• Brief:
Among the records below, find the lines that hold the word "originales" and report how many there are, with no other words.
[[ Data, beginning ]]
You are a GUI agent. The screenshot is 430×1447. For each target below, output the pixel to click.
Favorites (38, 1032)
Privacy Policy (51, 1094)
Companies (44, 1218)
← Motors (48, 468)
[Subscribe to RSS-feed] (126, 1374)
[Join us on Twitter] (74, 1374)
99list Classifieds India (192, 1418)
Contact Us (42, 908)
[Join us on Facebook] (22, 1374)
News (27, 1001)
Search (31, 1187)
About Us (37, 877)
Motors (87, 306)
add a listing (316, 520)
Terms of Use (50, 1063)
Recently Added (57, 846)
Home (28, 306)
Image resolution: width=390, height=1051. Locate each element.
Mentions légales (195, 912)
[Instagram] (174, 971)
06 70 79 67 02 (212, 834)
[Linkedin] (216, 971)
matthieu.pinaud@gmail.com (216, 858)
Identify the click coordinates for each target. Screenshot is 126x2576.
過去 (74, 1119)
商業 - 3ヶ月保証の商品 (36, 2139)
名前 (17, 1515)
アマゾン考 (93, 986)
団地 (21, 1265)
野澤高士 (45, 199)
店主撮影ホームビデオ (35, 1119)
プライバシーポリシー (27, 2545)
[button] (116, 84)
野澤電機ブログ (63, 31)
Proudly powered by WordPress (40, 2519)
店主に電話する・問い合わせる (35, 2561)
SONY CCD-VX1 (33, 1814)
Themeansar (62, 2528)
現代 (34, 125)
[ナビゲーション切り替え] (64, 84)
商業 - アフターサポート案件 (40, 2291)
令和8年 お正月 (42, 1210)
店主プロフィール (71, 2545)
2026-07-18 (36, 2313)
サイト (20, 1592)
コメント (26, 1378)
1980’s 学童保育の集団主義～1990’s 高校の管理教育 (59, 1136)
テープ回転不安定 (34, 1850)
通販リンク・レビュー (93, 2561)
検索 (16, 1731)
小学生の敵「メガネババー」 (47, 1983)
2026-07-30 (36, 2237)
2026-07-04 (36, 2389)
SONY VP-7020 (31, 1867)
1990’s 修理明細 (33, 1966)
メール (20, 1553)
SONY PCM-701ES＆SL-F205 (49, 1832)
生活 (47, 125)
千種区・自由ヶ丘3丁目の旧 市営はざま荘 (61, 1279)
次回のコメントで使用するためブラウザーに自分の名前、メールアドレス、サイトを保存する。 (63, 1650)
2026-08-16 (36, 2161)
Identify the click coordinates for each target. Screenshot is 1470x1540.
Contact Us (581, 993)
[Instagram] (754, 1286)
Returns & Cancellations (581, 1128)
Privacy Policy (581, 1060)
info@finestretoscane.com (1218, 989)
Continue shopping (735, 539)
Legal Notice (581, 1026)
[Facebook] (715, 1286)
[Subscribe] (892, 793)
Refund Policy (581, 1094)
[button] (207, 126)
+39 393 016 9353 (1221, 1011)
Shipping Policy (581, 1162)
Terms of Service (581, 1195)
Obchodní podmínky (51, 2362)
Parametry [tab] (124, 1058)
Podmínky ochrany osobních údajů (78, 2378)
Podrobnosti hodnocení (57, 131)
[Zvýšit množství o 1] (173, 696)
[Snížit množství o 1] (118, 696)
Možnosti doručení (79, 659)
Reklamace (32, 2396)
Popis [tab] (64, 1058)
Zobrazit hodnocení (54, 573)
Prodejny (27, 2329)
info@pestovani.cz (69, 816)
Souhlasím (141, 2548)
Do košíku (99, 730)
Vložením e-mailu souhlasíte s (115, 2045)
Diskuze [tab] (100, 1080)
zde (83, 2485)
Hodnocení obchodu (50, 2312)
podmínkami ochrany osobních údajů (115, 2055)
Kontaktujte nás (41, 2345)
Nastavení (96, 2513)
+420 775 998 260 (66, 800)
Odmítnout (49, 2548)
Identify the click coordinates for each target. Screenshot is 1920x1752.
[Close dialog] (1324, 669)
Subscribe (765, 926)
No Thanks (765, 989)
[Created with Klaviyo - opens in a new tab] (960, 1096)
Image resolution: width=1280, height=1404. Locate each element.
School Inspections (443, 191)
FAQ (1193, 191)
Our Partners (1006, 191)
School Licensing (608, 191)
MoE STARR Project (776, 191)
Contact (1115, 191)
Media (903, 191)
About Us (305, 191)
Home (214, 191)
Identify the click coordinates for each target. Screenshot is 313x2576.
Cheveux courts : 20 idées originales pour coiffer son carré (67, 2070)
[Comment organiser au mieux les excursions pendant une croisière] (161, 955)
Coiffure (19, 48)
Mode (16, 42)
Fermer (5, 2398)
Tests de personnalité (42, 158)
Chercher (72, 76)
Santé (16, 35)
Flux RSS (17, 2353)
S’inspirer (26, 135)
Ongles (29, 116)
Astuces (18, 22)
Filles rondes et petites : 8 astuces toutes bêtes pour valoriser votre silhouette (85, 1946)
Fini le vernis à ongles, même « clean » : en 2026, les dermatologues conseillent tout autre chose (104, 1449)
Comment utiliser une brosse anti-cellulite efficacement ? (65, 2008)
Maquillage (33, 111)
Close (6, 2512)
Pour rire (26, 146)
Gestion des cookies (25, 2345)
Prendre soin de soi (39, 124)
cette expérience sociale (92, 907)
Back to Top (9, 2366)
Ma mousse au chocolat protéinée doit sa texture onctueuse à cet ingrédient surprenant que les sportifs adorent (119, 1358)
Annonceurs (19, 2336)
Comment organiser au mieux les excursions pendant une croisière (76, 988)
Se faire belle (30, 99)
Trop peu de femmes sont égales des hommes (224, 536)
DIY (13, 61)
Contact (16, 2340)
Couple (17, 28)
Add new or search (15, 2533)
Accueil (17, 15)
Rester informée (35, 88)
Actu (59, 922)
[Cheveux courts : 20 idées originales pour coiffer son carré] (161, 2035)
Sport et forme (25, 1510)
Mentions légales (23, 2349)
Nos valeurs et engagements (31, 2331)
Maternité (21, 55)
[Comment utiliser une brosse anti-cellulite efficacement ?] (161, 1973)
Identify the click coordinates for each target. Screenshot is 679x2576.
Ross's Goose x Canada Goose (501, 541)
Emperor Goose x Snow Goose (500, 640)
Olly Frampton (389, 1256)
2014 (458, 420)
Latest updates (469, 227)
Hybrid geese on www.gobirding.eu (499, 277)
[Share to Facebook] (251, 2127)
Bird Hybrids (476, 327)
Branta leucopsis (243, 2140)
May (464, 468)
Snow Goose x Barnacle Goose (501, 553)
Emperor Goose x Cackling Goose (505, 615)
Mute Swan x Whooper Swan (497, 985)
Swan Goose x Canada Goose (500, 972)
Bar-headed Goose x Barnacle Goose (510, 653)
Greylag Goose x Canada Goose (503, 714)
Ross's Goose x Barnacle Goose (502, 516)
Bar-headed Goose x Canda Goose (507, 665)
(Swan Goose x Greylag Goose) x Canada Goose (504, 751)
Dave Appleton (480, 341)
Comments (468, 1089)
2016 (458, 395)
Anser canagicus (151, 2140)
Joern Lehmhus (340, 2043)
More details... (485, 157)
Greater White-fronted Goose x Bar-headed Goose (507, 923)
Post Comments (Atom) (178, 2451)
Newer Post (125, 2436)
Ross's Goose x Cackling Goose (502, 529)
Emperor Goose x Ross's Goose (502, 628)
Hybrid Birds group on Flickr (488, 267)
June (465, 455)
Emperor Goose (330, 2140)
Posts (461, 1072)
[[ Data, end ]]
• Solved problem:
2